• **SOURCE MATERIAL**:

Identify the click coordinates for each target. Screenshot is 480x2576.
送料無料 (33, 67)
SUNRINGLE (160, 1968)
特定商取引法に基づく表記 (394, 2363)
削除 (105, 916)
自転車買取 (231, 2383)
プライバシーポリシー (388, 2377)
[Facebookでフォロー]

• **WHAT IS NEEDED**:
Whatever appears in the data above should be set down again exactly.

• **OUTPUT FOR THIS TASK**:
Identify the click coordinates for each target. Screenshot is 480x2576.
送料無料 (33, 67)
SUNRINGLE (160, 1968)
特定商取引法に基づく表記 (394, 2363)
削除 (105, 916)
自転車買取 (231, 2383)
プライバシーポリシー (388, 2377)
[Facebookでフォロー]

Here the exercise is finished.